Фрагмент страницы:
Центральный комитет кадетской партии, стоявший за спиной торгующихся, поручил Кишкину и Коновалову вступить в министерство при условии, что будущий представительный орган будет назначен правительством, а не избран советами и другими общественно-политическими организациями. Временное правительство, убедившись в полной лояльности Демократического совещания, не имея даже резолюции «либерданов» о коалиции, приняло условие кадетов. Как раз в это время эсеро-меньшевики обещали в резолюции прямо противоположное: правительство должно было отчитываться перед Временным советом Российской республики, или перед Предпарламентом, как назвали орган, выделенный Демократическим совещанием. Получив резолюцию о коалиции, которую «либерданы» после долгих хлопот состряпали на подтасованном съезде, Временное правительство использовало ее целиком для осуществления своих планов. Керенский договорился с кадетами и пополнил состав Временного правительства следующими лицами: А. Коновалов — министр торговли и промышленности и заместитель министра-председателя, К. Гвоздев (меньшевик),г — министр труда, П. Малянтович (меньшевик) — министр юстиции, С. Прокопович — министр продовольствия, профессор М. Бернацкий — министр финансов, С. Оалазкин — министр народного просвещения, Н. Кишкин (кадет) — призрения, С. Смирнов (кадет) — государственного контроля, А. Карташев (кадет) — министр исповеданий, А. Ливеровский — путей сообщения, С. Третьяков — председатель Экономического совета при Временном правительстве, С. Маслов (эсер) — министр земледелия.

Правительство подтвердило, что Предпарламент «образуется из 555 членов, приглашаемых в состав совета Временным правительством по представлениям общественных и политических организаций»{636}. Предпарламенту предоставлялось право обсуждать только те законы, «по коим Временное правительство признает необходимым иметь заключение»{637} Предпарламента.

В итоге, как ни подтасовано было Демократическое совещание, сколько тонких подвохов ни применили эсеро-меньшевики, совещание все же показало наличие политической прострации в рядах соглашателей и полную потерю ими массовой поддержки: эсеро-меньшевики оказались изолированными от масс.

Но на этом не остановился процесс левения трудящихся. Отлив масс от мелкобуржуазных партий повлиял и на состав самих партий: у меньшевиков и эсеров начался раскол. Еще перед самым открытием Демократического совещания — 13 сентября — состоялось [441] чрезвычайно бурное заседание фракции меньшевиков. Обанкротившиеся лидеры обвиняли друг друга в политических ошибках, бичевали себя за допущенные промахи, ссорились и спорили в поисках причин краха меньшевизма и быстрого успеха большевистских идей. На фракции меньшевиков была представлена не единая партия, а по крайней мере три группы, резко выступавших одна против другой. После двухдневных прений 75 членов фракции высказались против коалиции, а 65 — «за». Церетели, таким образом, явно нарушил директиву своей партии, когда официально выступил на съезде за коалицию.

Задания:
- A) Перечислите всех лиц из нового состава Временного правительства, при чьих фамилиях во фрагменте о Демократическом совещании стоит пометка «(кадет)».
- B) Продолжите фрагмент о Демократическом совещании и расколе соглашательских партий с места, где он обрывается.

Предоставленный материал:
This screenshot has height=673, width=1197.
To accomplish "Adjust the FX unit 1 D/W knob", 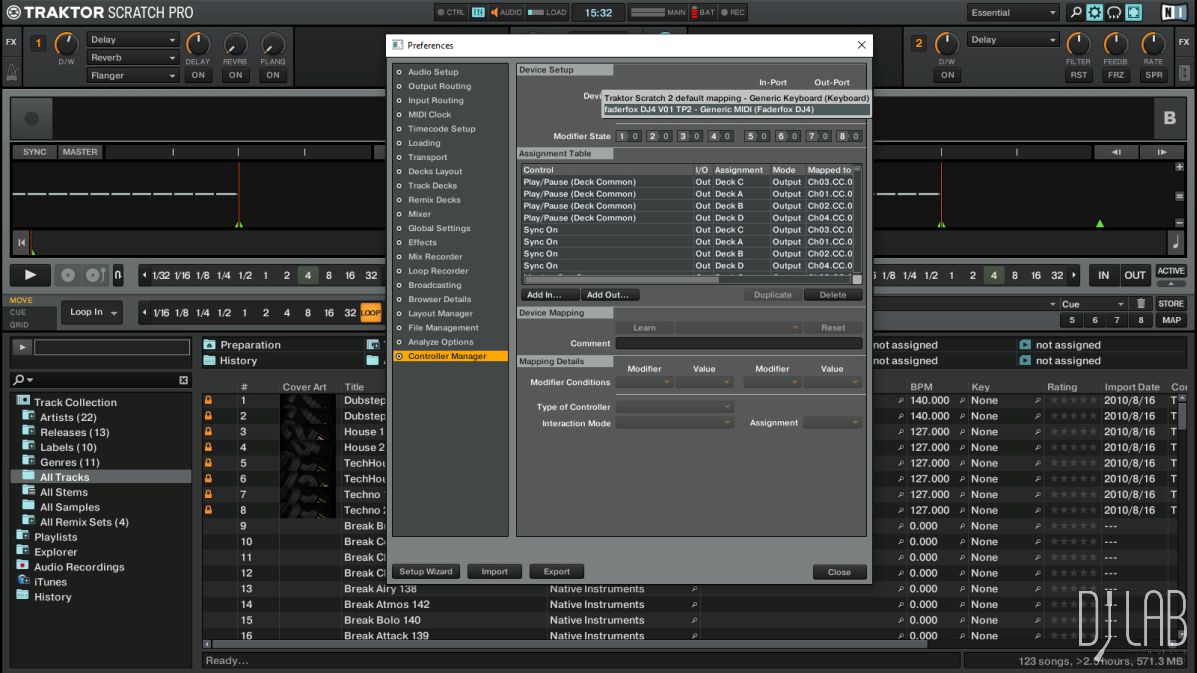I will [x=66, y=44].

Результаты выполнения:
- A) Н. Кишкин, С. Смирнов, А. Карташев.

- B)
Еще резче проявилось брожение у эсеров. На VII Петроградской губернской конференции, состоявшейся 10 сентября 1917 года, левое крыло эсеров подвергло критике работу Центрального комитета своей партии и при перевыборах губернского комитета получило большинство.

Партии меньшевиков и эсеров раскалывались на две части: низы отходили к революции, а верхи открыто выражали свою преданность буржуазии.

Из эсеровской партии начались массовые выходы рабочих и трудящихся. В партии резко пала дисциплина. Целые группы отказывались подчиняться партийным директивам. Центральный комитет эсеров потребовал, чтобы Савинков явился с ответом по поводу своих связей с Корниловым, но Савинков отказался, получив поддержку большой группы эсеров во главе с пресловутой «революционеркой» Брешко-Брешковской.

Среди эсеров все более крепло левое крыло. Уже на III съезде партии эсеров в мае 1917 года небольшая группа левых опубликовала свою декларацию с протестом против соглашательской политики большинства. Не порывая с партией, левое крыло с мая месяца фактически повело свою независимую от Центрального комитета политику. Во главе левых стало несколько ярких фигур: Спиридонова, Колегаев, Прошьян, Биценко, Натансон, Шрейдер, Камков.

Основные разногласия между левым крылом эсеров и правым шли по вопросу о Временном правительстве и земле. Левые были против коалиции с буржуазией, но и не выдвигали лозунга «Вся власть советам». На советы левые смотрели как на контролирующие органы, повторяя, таким образом, ошибки левых меньшевиков. В аграрном вопросе левые занимали более решительную позицию, выступая за немедленную ликвидацию помещичьего землевладения.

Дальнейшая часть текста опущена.